Rio Tinto Ltd yesterday said that it had found several cases where Australia’s biggest mining industry body advocated for thermal coal in contravention of 2015 Paris climate goals, as it released a review of its membership in industry groups.
Rio Tinto in April last year laid out its expectations for the industry associations that it funds to ensure that their policy on climate change and energy advocacy was consistent with the miner’s own, as well as the Paris Agreement, which aims to limit global warming to “well below” 2°C.
Where there was a lack of cooperation on advocating for those policies, Rio would reconsider its support and its membership of the groups, it said in an updated review released overnight.
The miner said that several advocacy “misalignments” by the Minerals Council of Australia (MCA), for which it is a major funder, paying US$2.1 million each year, but said that the breaches were minor and it would maintain its membership.
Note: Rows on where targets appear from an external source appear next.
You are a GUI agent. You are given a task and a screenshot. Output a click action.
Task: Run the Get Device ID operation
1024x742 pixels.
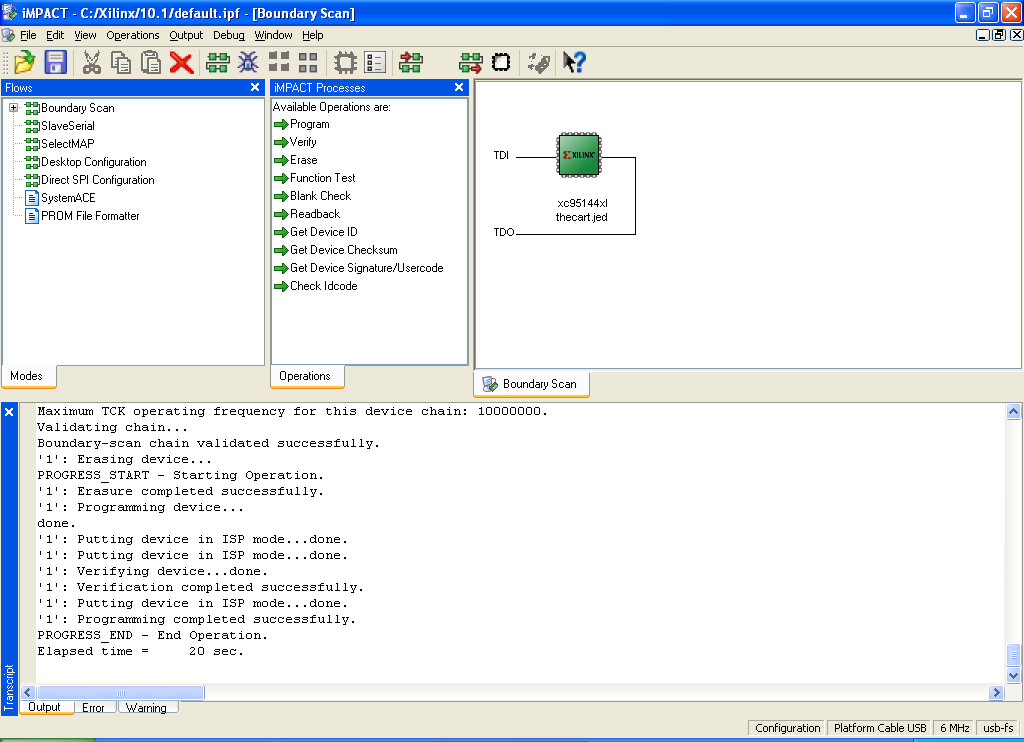323,232
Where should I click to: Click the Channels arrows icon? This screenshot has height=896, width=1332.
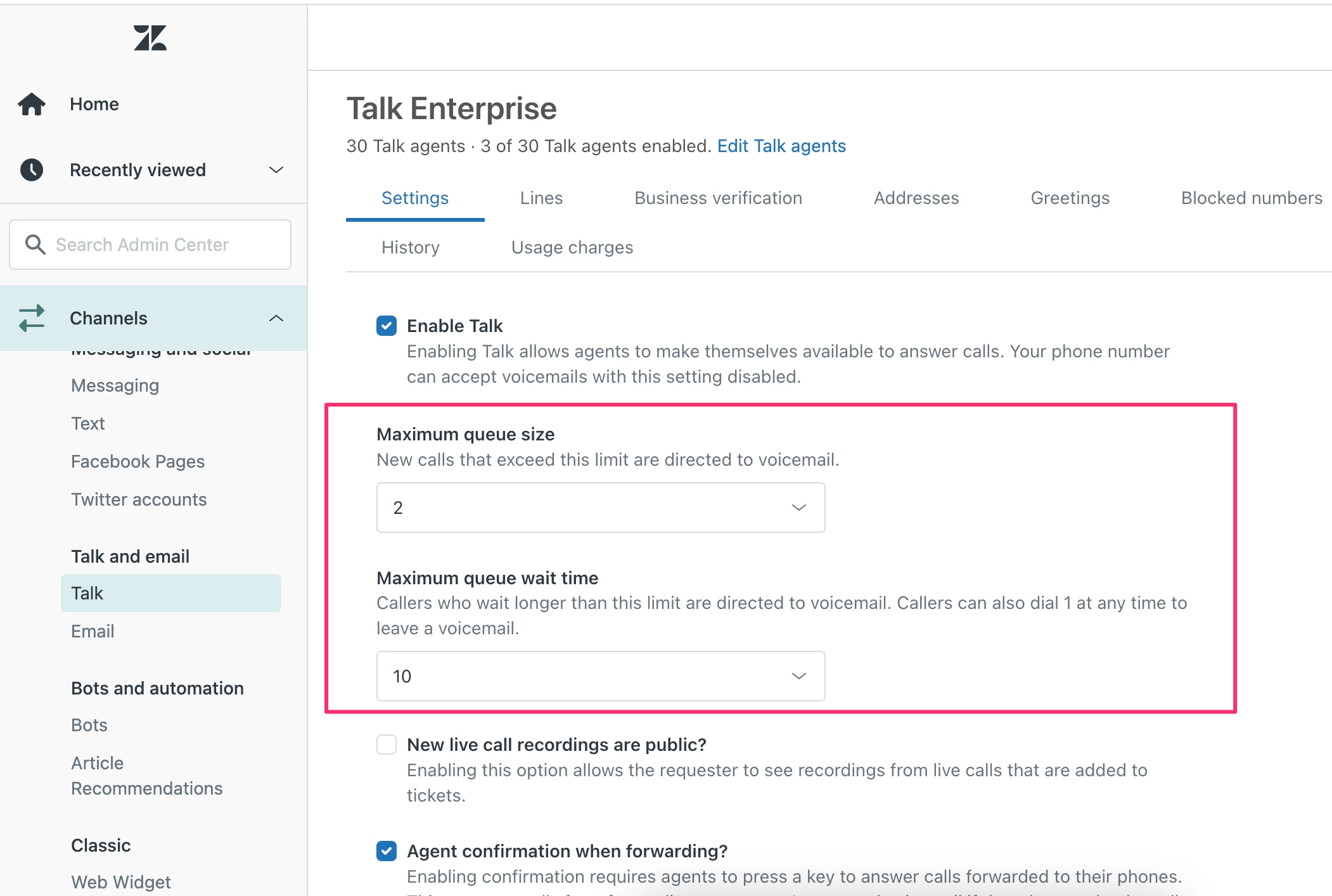32,318
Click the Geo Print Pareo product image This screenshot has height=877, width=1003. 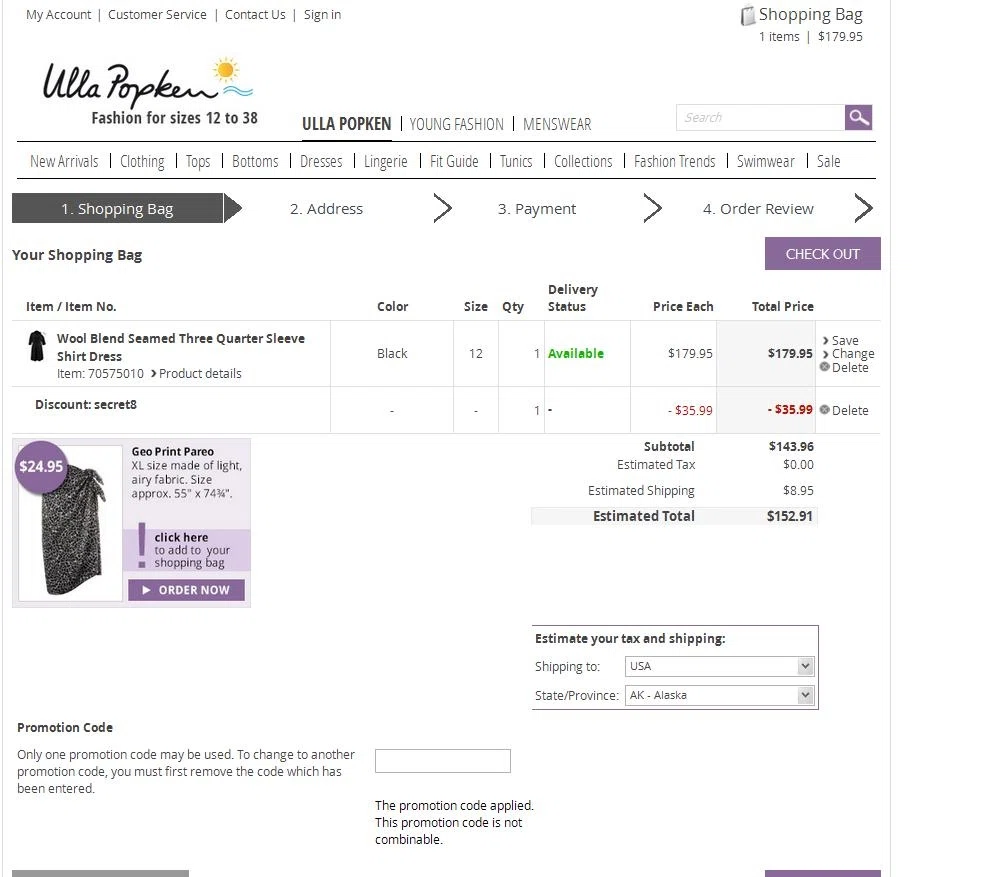click(x=70, y=535)
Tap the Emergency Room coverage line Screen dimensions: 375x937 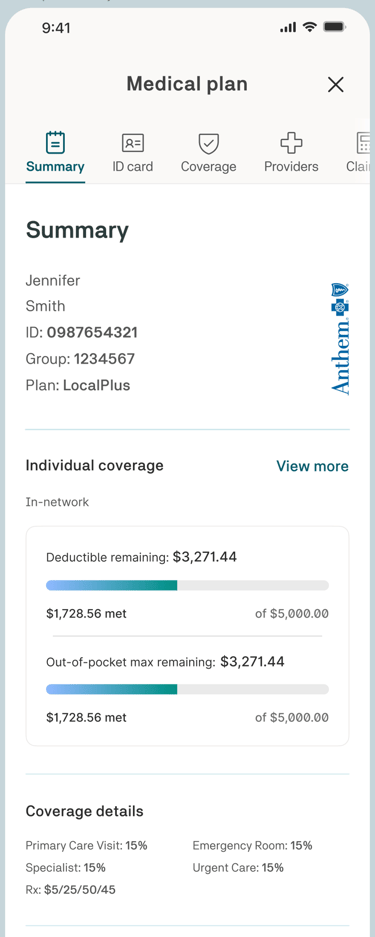click(x=252, y=846)
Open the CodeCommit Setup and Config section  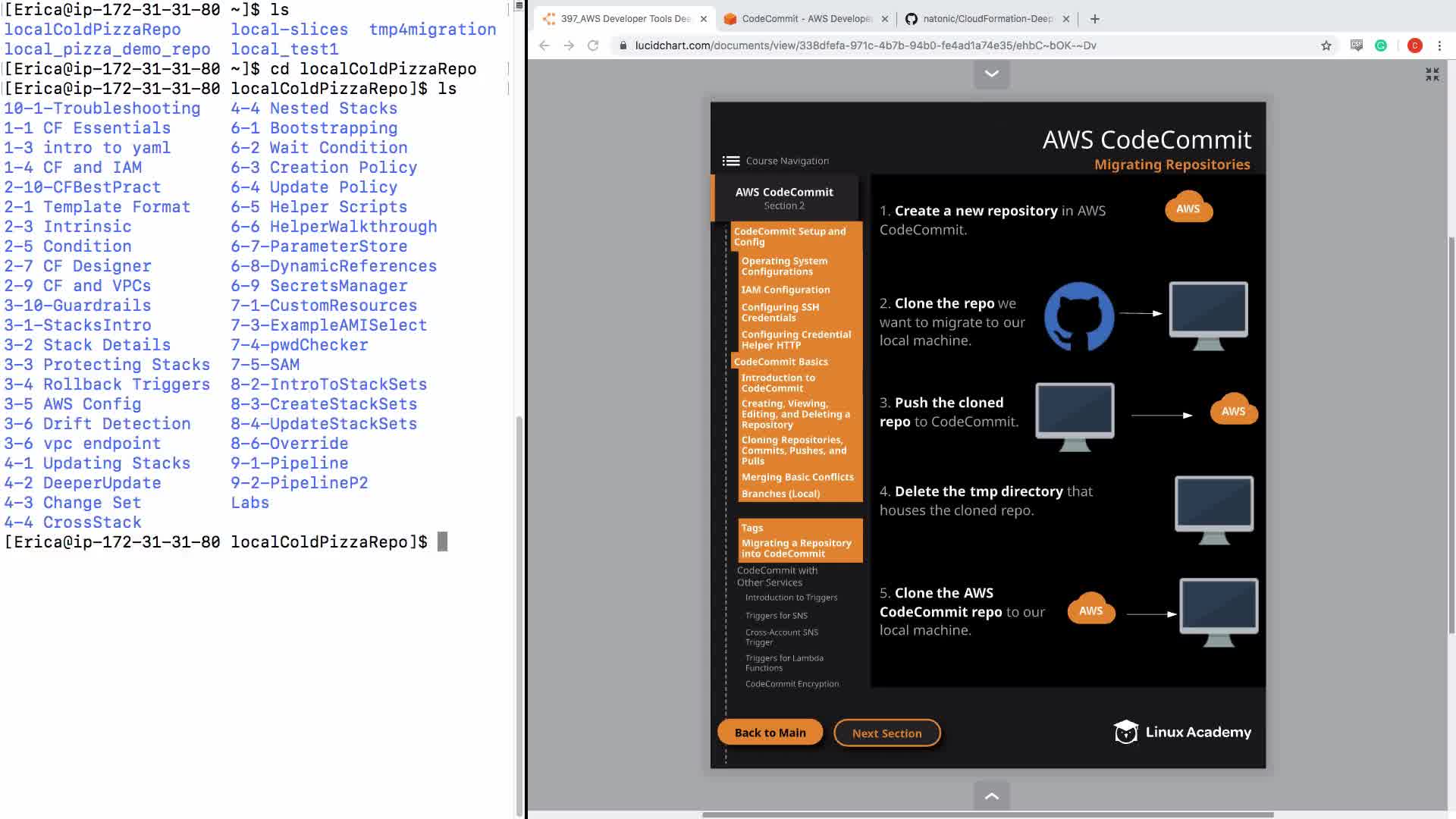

“This includes instances of public commentary and advocacy on thermal coal and decarbonization that is not technology neutral and is inconsistent with the goals of the Paris Agreement,” Rio Tinto said.
The group supports continued action on climate change, Australia’s participation in the Paris Agreement and a transformation to a low emissions global economy, council CEO Tania Constable said.
The review comes as investors ramp up pressure on major carbon-linked companies to drop support for thermal, or energy coal, which can be substituted for renewable energy, if the world is to meet the Paris climate accord goals.
While Rio sold off its coal assets for billions over 2017 to 2018, it is the world’s largest producer of iron ore, a key raw material for the steel industry, one of the world’s biggest emitters.
Rio said it also found MCA had made statements that were not endorsed by its board or members.
“This includes defense of future demand for thermal coal and advocacy that was inconsistent with goals of the Paris Agreement,” the miner said in the report.
MCA has agreed to improve its governance and processes around advocacy, Rio said.